August 3, 2006

  • Why anyone would want to live in a snobby 'burb as University Park (over in Dallas) beats me.  Bunch of of interfering buttinskis tend to run those places, and a dandy display of meddlesomeness is a proposed new city ordinance that would ban basketball hoops from being in the front part of someone's property, such as the driveway.


    No kidding.  And why, one may ask?  Because both permanent and portable basketball hoops aren't "pleasing to the eye," to quote the UP mayor.


    Oh, well then....!     Silly me!  How could I have overlooked the obvious Immutable Law declaring Appearances Are Everything?

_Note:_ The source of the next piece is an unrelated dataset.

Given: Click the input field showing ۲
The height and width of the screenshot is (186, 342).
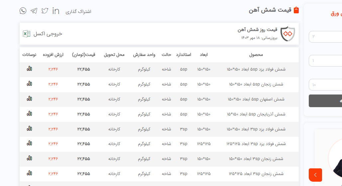Looking at the screenshot, I should tap(325, 37).
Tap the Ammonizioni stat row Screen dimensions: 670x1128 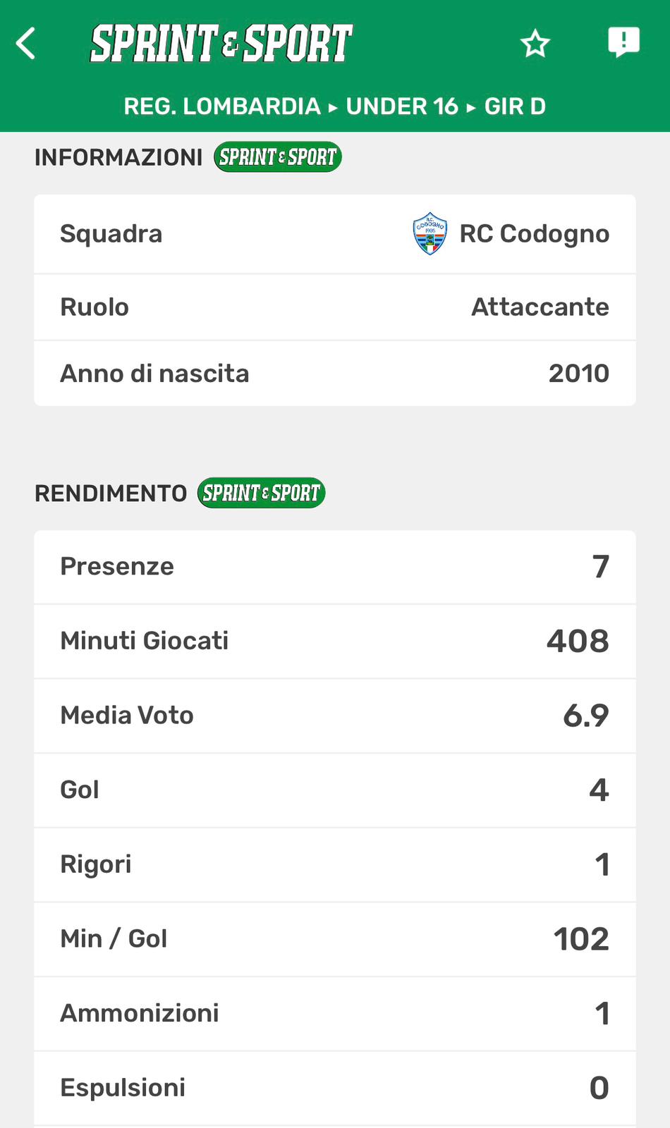point(335,1014)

    Never mind that some people don't have driveways that extend to the back of the house (it will be permissible to have them way back there); their backyards are grass, and thus unsuitable for b-ball.  Balls don't dribble worth a flip on grass, sad to say.


    The mayor's response to those families who currently enjoy shooting hoops in the driveway?


    "They're going to have to find somewhere else to play basketball."


    He's all heart. 

Comments (8)

  • By that logic, they should forbid ugly members of the community from relaxing or gardening or whatever in the front yard. How unsightly!

    The idea that you should restrict other people's clean, healthy, unobtrusive activities on their own properties because it's "unsightly" (not dirty, loud, messy, or smelly, but just that basektball hoops don't fit with the decor) is nuts. People who want to live like that should buy 5 acre properties so they don't have to see the neighbors' front yards. Otherwise, live with the fact that people like to do things that don't fit with your decor.

  • Don't give 'em notions, Jane.  =8^o

    Trampolines are also verboten in the front, but that's just sense seeing as how a trampoline could be considered an "attractive nuisance" as the legal lingo goes.  There's a definite risk of someone coming along and deciding to jump on a readily-available trampoline and very likely hurting himself.

    But a basketball hoop?  That's dumb. 

  • Is this one of those so-called covenant communities?  If so, I think they're stupid, but the people who live there surely know what they're getting themselves into.

  • No, University Park's been around for ages...it's the town in which SMU is located. This isn't one of those newly built developments with a homeowners' association, which is what I'm assuming a "covenant community" is.

  • I'm wondering why they think hoops are unsightly. I mean, they aren't lovely, but then, neither are mailboxes.  And then, if you want unsightly, how about the way garages dominate most home facades these days? I'd think people would be proud to have a group of kids shooting hoops in the driveway-- good, wholesome, all-American activity, that is.

  • A note from the grumpy old lady contingent:  Nothing is more annoying when one is trying to get to sleep than the constant whap whap whap of a basketball being dribbled on the driveway next door.  I don't care if people have basketball hoops on their driveways, but I'd be foursquare in favor of forbidding dribbling after 10 p.m.

  • That's reasonable, of course....putting a time restriction on noisy outdoor activities (along with swimmimg, trampolines, etc.).

  • Yep, that's what noise or public nuisance ordinances are actually FOR. And that's fine. But forbidding an activity altogether because a basketball hoop is too ugly for you (my, what fastidious, refined people these are -- I ought to open up a lace-doily and smelling salt franchise in the neighborhood) is just absurd.